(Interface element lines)

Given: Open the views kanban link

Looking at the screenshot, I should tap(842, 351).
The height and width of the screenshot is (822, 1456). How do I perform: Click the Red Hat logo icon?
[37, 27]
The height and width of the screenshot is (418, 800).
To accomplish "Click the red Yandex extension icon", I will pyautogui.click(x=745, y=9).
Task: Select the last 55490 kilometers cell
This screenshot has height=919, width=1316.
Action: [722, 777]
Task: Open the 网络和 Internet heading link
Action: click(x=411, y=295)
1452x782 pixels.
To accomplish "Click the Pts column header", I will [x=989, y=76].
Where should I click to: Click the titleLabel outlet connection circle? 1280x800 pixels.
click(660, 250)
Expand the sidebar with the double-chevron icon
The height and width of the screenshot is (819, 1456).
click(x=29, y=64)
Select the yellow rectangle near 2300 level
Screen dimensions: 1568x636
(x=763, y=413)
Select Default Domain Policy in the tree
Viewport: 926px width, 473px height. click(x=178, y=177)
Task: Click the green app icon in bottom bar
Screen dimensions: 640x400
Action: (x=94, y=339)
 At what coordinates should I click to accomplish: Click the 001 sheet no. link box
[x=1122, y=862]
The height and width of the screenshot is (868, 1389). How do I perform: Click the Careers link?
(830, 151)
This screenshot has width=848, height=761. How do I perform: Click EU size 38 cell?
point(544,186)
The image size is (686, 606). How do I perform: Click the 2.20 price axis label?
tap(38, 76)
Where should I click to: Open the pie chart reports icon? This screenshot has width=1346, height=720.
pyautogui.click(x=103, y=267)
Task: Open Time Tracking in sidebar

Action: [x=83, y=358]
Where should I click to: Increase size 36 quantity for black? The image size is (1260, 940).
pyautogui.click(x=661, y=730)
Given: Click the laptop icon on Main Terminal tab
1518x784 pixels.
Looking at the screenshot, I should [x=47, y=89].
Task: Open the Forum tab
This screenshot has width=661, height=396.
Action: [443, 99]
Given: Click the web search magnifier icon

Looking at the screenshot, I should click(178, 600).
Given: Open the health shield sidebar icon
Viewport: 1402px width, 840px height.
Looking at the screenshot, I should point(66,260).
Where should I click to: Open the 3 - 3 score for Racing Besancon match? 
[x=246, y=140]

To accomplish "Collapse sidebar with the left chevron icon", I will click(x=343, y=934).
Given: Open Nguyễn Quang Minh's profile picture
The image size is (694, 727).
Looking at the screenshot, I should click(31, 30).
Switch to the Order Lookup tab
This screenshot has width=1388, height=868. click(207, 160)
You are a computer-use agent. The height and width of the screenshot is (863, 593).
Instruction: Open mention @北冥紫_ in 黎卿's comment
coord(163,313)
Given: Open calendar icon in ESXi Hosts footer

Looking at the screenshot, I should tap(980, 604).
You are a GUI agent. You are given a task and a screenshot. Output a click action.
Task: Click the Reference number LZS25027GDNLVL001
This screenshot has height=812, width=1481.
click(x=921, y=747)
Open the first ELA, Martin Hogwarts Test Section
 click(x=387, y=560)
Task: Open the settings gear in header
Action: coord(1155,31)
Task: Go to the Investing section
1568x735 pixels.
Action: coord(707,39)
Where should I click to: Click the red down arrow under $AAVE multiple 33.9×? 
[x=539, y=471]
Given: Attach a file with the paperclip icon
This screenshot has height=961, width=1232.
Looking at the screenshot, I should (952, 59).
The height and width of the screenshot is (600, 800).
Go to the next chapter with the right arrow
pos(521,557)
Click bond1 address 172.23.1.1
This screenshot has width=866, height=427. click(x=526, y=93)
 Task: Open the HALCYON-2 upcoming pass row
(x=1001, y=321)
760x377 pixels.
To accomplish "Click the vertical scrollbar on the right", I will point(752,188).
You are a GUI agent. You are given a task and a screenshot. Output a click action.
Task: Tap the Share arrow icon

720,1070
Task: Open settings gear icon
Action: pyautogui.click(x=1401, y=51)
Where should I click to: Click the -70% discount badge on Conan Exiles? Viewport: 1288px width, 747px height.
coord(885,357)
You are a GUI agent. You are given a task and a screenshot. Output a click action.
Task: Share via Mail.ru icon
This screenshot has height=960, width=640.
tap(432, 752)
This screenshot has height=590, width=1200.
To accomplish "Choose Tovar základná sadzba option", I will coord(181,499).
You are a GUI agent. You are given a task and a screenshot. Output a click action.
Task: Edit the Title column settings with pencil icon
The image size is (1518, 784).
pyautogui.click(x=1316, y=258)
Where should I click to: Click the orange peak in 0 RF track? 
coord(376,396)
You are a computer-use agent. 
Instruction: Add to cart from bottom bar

§ PROMPT:
Arrange all of the lines above as a numbered list, leaving out the blank ones.

§ RIGHT ANSWER:
1. Given: Open the views kanban link
2. Looking at the screenshot, I should tap(842, 351).
3. The height and width of the screenshot is (822, 1456). How do I perform: Click the Red Hat logo icon?
4. [37, 27]
5. The height and width of the screenshot is (418, 800).
6. To accomplish "Click the red Yandex extension icon", I will pyautogui.click(x=745, y=9).
7. Task: Select the last 55490 kilometers cell
8. This screenshot has height=919, width=1316.
9. Action: [722, 777]
10. Task: Open the 网络和 Internet heading link
11. Action: click(x=411, y=295)
12. 1452x782 pixels.
13. To accomplish "Click the Pts column header", I will [x=989, y=76].
14. Where should I click to: Click the titleLabel outlet connection circle? 1280x800 pixels.
15. click(660, 250)
16. Expand the sidebar with the double-chevron icon
17. The height and width of the screenshot is (819, 1456).
18. click(x=29, y=64)
19. Select the yellow rectangle near 2300 level
20. Screen dimensions: 1568x636
21. (x=763, y=413)
22. Select Default Domain Policy in the tree
23. Viewport: 926px width, 473px height. click(x=178, y=177)
24. Task: Click the green app icon in bottom bar
25. Screen dimensions: 640x400
26. Action: (x=94, y=339)
27.  At what coordinates should I click to accomplish: Click the 001 sheet no. link box
28. [x=1122, y=862]
29. The height and width of the screenshot is (868, 1389). How do I perform: Click the Careers link?
30. (830, 151)
31. This screenshot has width=848, height=761. How do I perform: Click EU size 38 cell?
32. point(544,186)
33. The image size is (686, 606). How do I perform: Click the 2.20 price axis label?
34. tap(38, 76)
35. Where should I click to: Open the pie chart reports icon? This screenshot has width=1346, height=720.
36. pyautogui.click(x=103, y=267)
37. Task: Open Time Tracking in sidebar
38. Action: [x=83, y=358]
39. Where should I click to: Increase size 36 quantity for black? The image size is (1260, 940).
40. pyautogui.click(x=661, y=730)
41. Given: Click the laptop icon on Main Terminal tab
42. 1518x784 pixels.
43. Looking at the screenshot, I should [x=47, y=89].
44. Task: Open the Forum tab
45. This screenshot has width=661, height=396.
46. Action: [443, 99]
47. Given: Click the web search magnifier icon
48. Looking at the screenshot, I should click(178, 600).
49. Given: Open the health shield sidebar icon
50. Viewport: 1402px width, 840px height.
51. Looking at the screenshot, I should point(66,260).
52. Where should I click to: Open the 3 - 3 score for Racing Besancon match? 
53. [x=246, y=140]
54. To accomplish "Collapse sidebar with the left chevron icon", I will click(x=343, y=934).
55. Given: Open Nguyễn Quang Minh's profile picture
56. The image size is (694, 727).
57. Looking at the screenshot, I should click(31, 30).
58. Switch to the Order Lookup tab
59. This screenshot has width=1388, height=868. click(207, 160)
60. You are a computer-use agent. The height and width of the screenshot is (863, 593).
61. Instruction: Open mention @北冥紫_ in 黎卿's comment
62. coord(163,313)
63. Given: Open calendar icon in ESXi Hosts footer
64. Looking at the screenshot, I should tap(980, 604).
65. You are a GUI agent. You are given a task and a screenshot. Output a click action.
66. Task: Click the Reference number LZS25027GDNLVL001
67. This screenshot has height=812, width=1481.
68. click(x=921, y=747)
69. Open the first ELA, Martin Hogwarts Test Section
70.  click(x=387, y=560)
71. Task: Open the settings gear in header
72. Action: coord(1155,31)
73. Task: Go to the Investing section
74. 1568x735 pixels.
75. Action: coord(707,39)
76. Where should I click to: Click the red down arrow under $AAVE multiple 33.9×? 
77. [x=539, y=471]
78. Given: Attach a file with the paperclip icon
79. This screenshot has height=961, width=1232.
80. Looking at the screenshot, I should (952, 59).
81. The height and width of the screenshot is (600, 800).
82. Go to the next chapter with the right arrow
83. pos(521,557)
84. Click bond1 address 172.23.1.1
85. This screenshot has width=866, height=427. click(x=526, y=93)
86.  Task: Open the HALCYON-2 upcoming pass row
87. (x=1001, y=321)
88. 760x377 pixels.
89. To accomplish "Click the vertical scrollbar on the right", I will point(752,188).
90. You are a GUI agent. You are given a task and a screenshot. Output a click action.
91. Task: Tap the Share arrow icon
92. 720,1070
93. Task: Open settings gear icon
94. Action: pyautogui.click(x=1401, y=51)
95. Where should I click to: Click the -70% discount badge on Conan Exiles? Viewport: 1288px width, 747px height.
96. coord(885,357)
97. You are a GUI agent. You are given a task and a screenshot. Output a click action.
98. Task: Share via Mail.ru icon
99. This screenshot has height=960, width=640.
100. tap(432, 752)
101. This screenshot has height=590, width=1200.
102. To accomplish "Choose Tovar základná sadzba option", I will coord(181,499).
103. You are a GUI agent. You are given a task and a screenshot. Output a click action.
104. Task: Edit the Title column settings with pencil icon
105. The image size is (1518, 784).
106. pyautogui.click(x=1316, y=258)
107. Where should I click to: Click the orange peak in 0 RF track? 
108. coord(376,396)
109. You are a computer-use agent. 
110. Instruction: Add to cart from bottom bar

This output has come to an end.